» EXCERPT PROVIDED
[RFC PATCH 0/3][RESEND] fs: opportunistic high-res file timestamps

From: Jeff Layton
Date: Tue Apr 11 2023 - 10:37:15 EST


(Apologies for the resend, but I didn't send this with a wide enough
distribution list originally).

A few weeks ago, during one of the discussions around i_version, Dave
Chinner wrote this:

"You've missed the part where I suggested lifting the "nfsd sampled
i_version" state into an inode state flag rather than hiding it in
the i_version field. At that point, we could optimise away the
secondary ctime updates just like you are proposing we do with the
i_version updates. Further, we could also use that state it to
decide whether we need to use high resolution timestamps when
recording ctime updates - if the nfsd has not sampled the
ctime/i_version, we don't need high res timestamps to be recorded
for ctime...."

While I don't think we can practically optimize away ctime updates
like we do with i_version, I do like the idea of using this scheme to
indicate when we need to use a high-res timestamp.

This patchset is a first stab at a scheme to do this. It declares a new
i_state flag for this purpose and adds two new vfs-layer functions to
implement conditional high-res timestamp fetching. It then converts both
tmpfs and xfs to use it.

This seems to behave fine under xfstests, but I haven't yet done
any performance testing with it. I wouldn't expect it to create huge
regressions though since we're only grabbing high res timestamps after
each query.

I like this scheme because we can potentially convert any filesystem to
use it. No special storage requirements like with i_version field. I
think it'd potentially improve NFS cache coherency with a whole swath of
exportable filesystems, and helps out NFSv3 too.

This is really just a proof-of-concept. There are a number of things we
could change:

1/ We could use the top bit in the tv_sec field as the flag. That'd give
us different flags for ctime and mtime. We also wouldn't need to use
a spinlock.

2/ We could probably optimize away the high-res timestamp fetch in more
cases. Basically, always do a coarse-grained ts fetch and only fetch
the high-res ts when the QUERIED flag is set and the existing time
hasn't changed.

If this approach looks reasonable, I'll plan to start working on
converting more filesystems.

One thing I'm not clear on is how widely available high res timestamps
are. Is this something we need to gate on particular CONFIG_* options?

Thoughts?

Jeff Layton (3):
fs: add infrastructure for opportunistic high-res ctime/mtime updates
shmem: mark for high-res timestamps on next update after getattr
xfs: mark the inode for high-res timestamp update in getattr

fs/inode.c | 40 +++++++++++++++++++++++++++++++--
fs/stat.c | 10 +++++++++
fs/xfs/libxfs/xfs_trans_inode.c | 2 +-
fs/xfs/xfs_acl.c | 2 +-
fs/xfs/xfs_inode.c | 2 +-
fs/xfs/xfs_iops.c | 15 ++++++++++---
include/linux/fs.h | 5 ++++-
mm/shmem.c | 23 ++++++++++---------
8 files changed, 80 insertions(+), 19 deletions(-)

--
2.39.2

» TASK INSTRUCTIONS
Reproduce the patch cover letter from "fs/inode.c | 40" to "insertions(+), 19 deletions(-)", switching "mm/shmem.c" to "mm/filemap.c". The data below was taken from a different source than the patch cover letter.

» INFORMATION SUPPLIED
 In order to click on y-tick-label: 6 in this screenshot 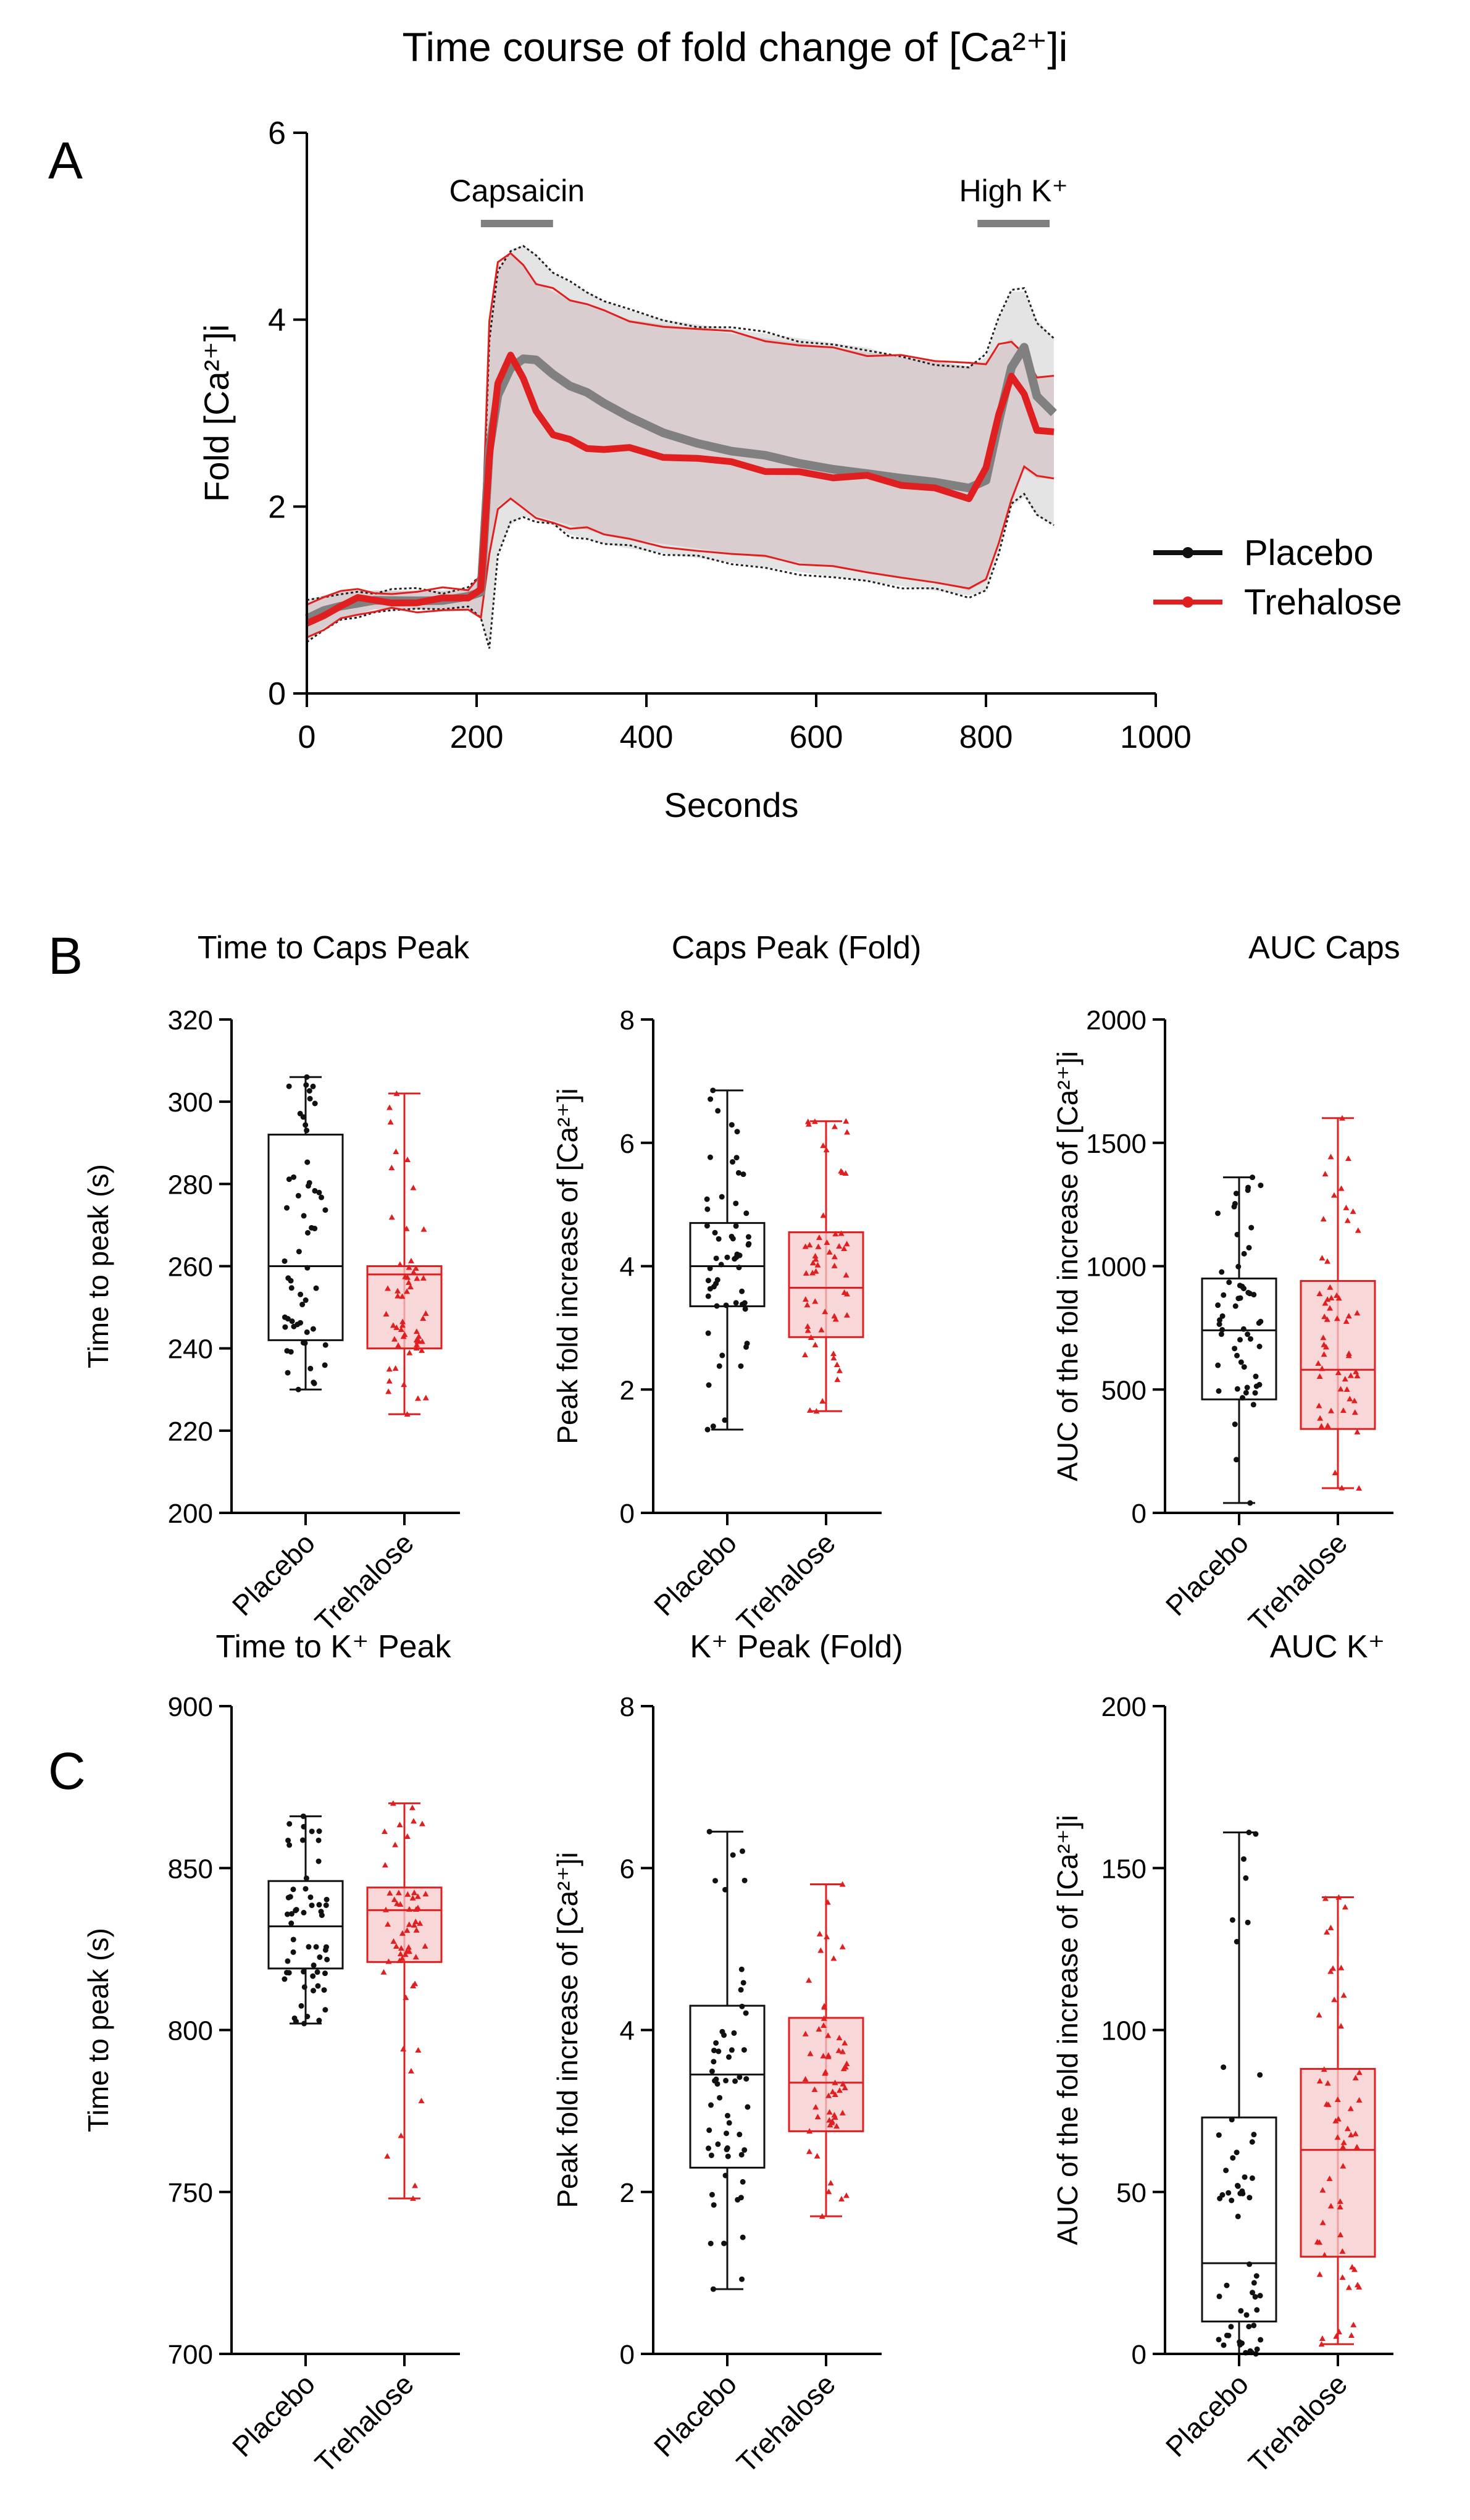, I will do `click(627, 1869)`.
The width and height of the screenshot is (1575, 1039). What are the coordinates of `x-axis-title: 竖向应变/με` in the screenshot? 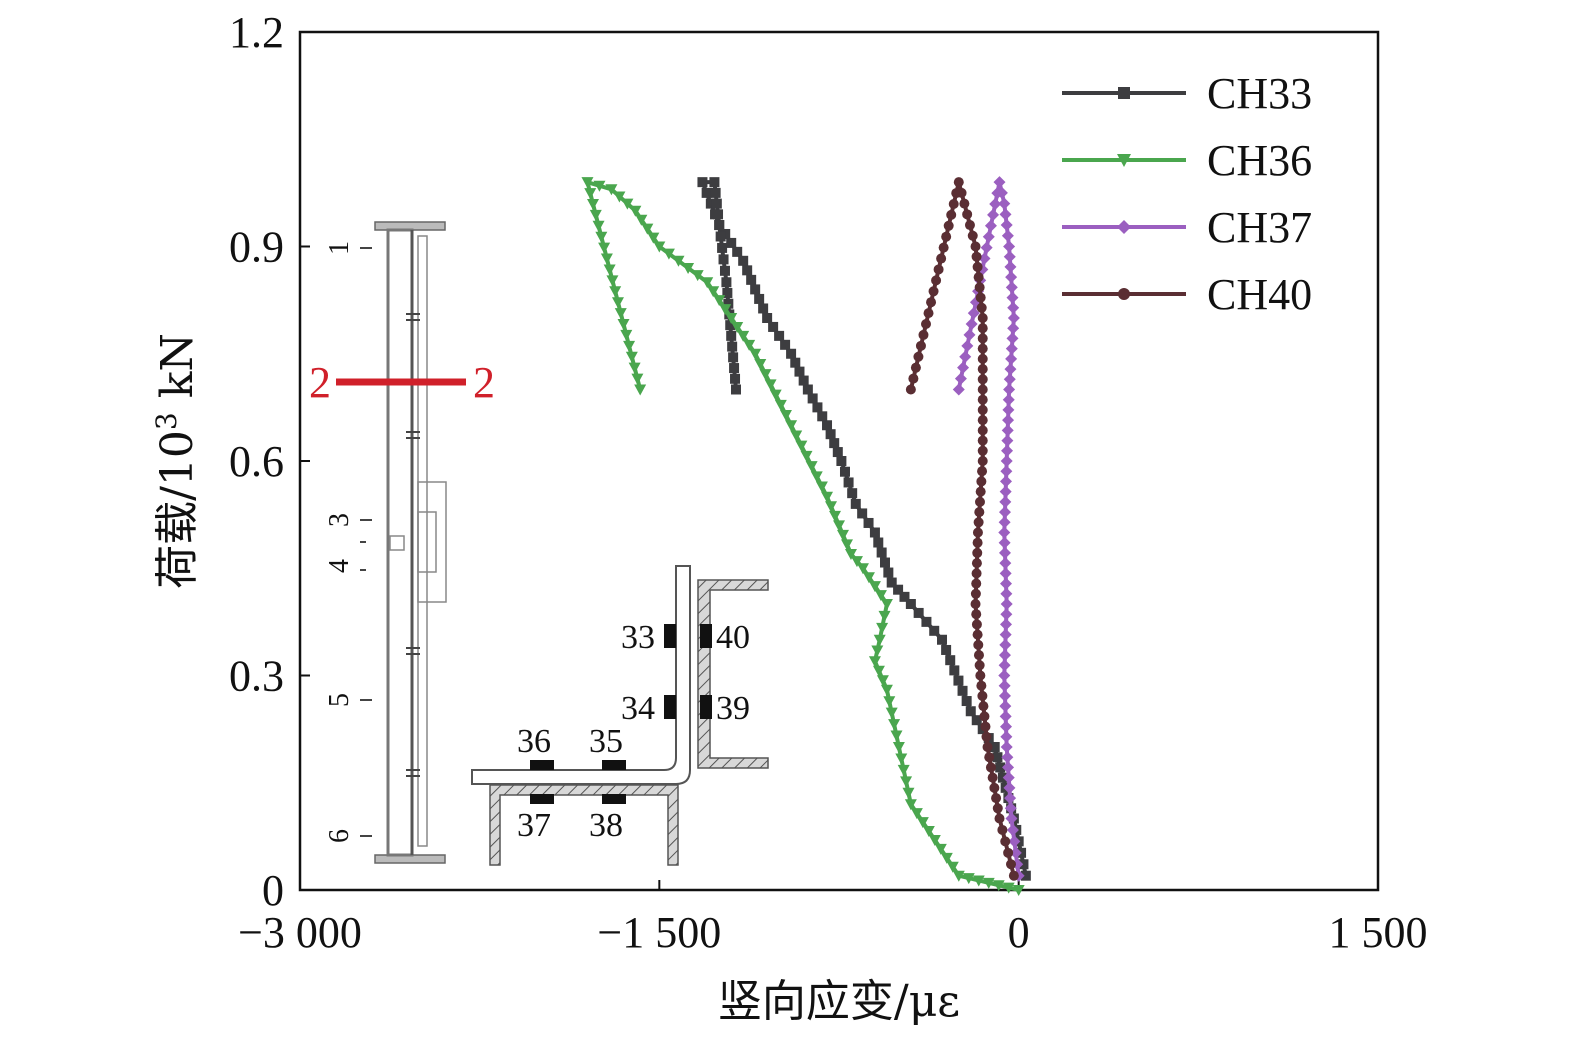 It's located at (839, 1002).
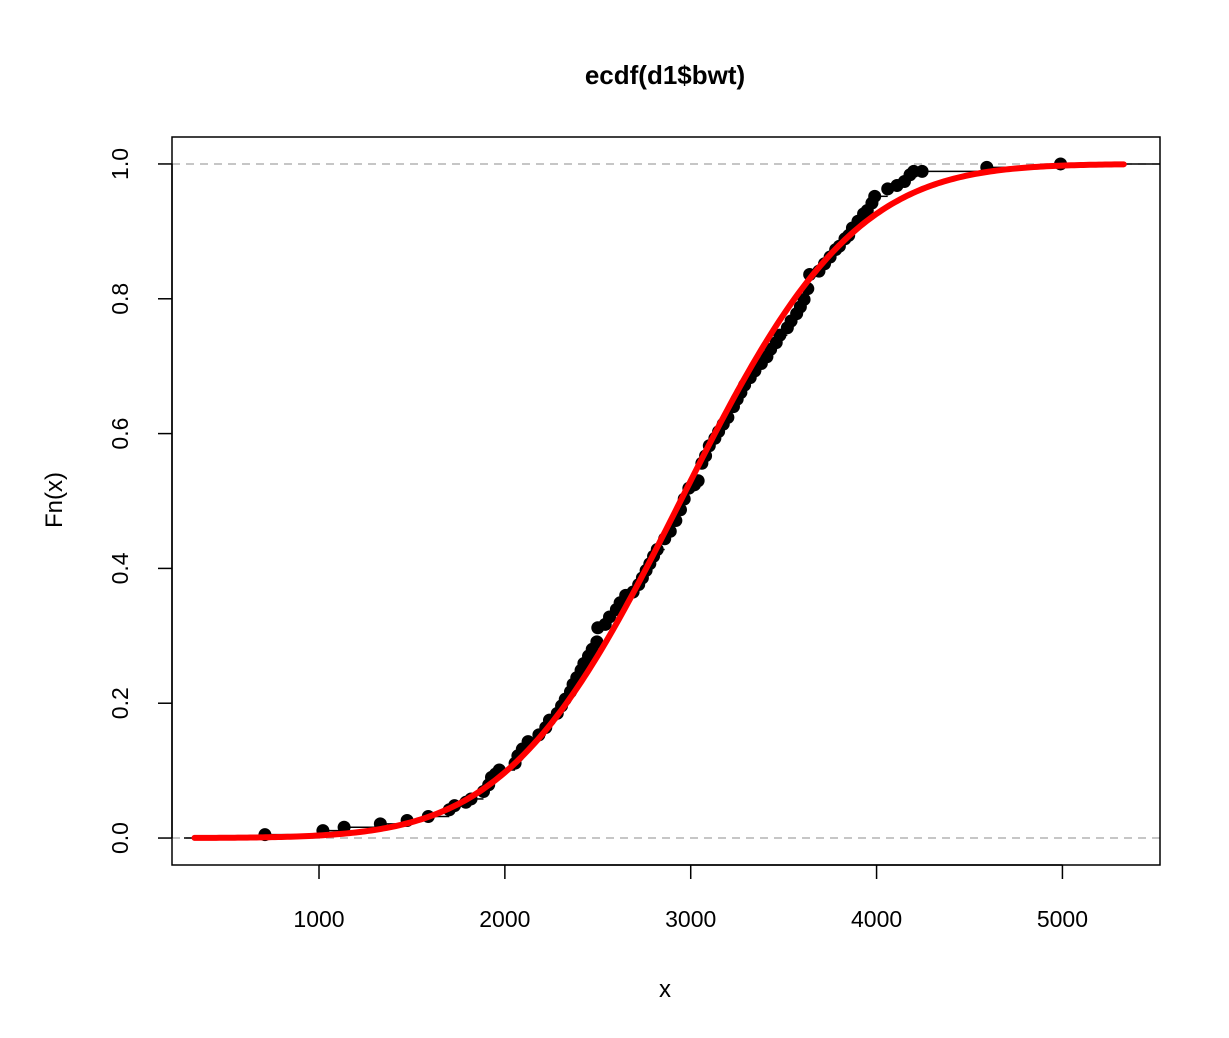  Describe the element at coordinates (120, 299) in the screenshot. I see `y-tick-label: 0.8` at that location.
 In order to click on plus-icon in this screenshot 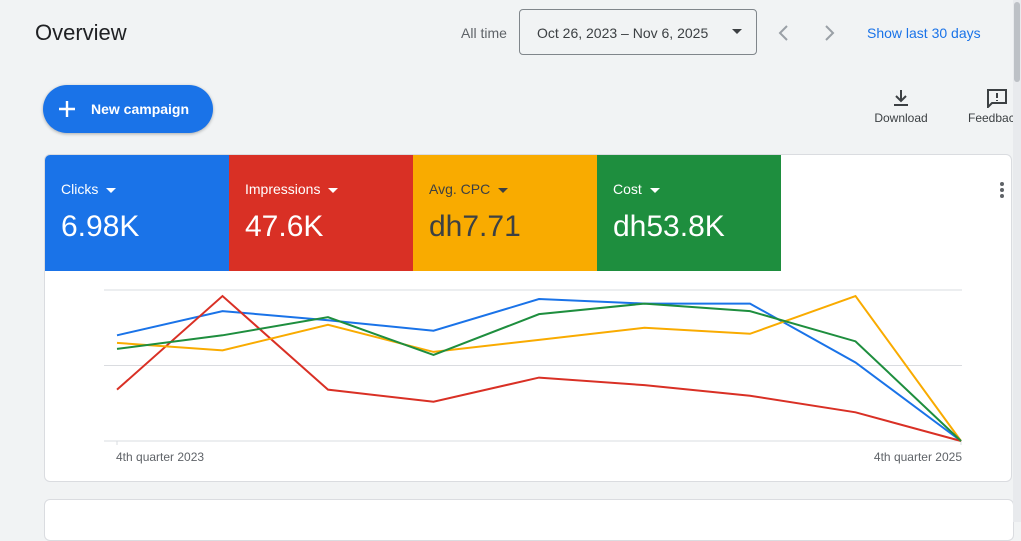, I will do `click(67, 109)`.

» RESPONSE TO THE TASK
fs/inode.c | 40 +++++++++++++++++++++++++++++++--
fs/stat.c | 10 +++++++++
fs/xfs/libxfs/xfs_trans_inode.c | 2 +-
fs/xfs/xfs_acl.c | 2 +-
fs/xfs/xfs_inode.c | 2 +-
fs/xfs/xfs_iops.c | 15 ++++++++++---
include/linux/fs.h | 5 ++++-
mm/filemap.c | 23 ++++++++++---------
8 files changed, 80 insertions(+), 19 deletions(-)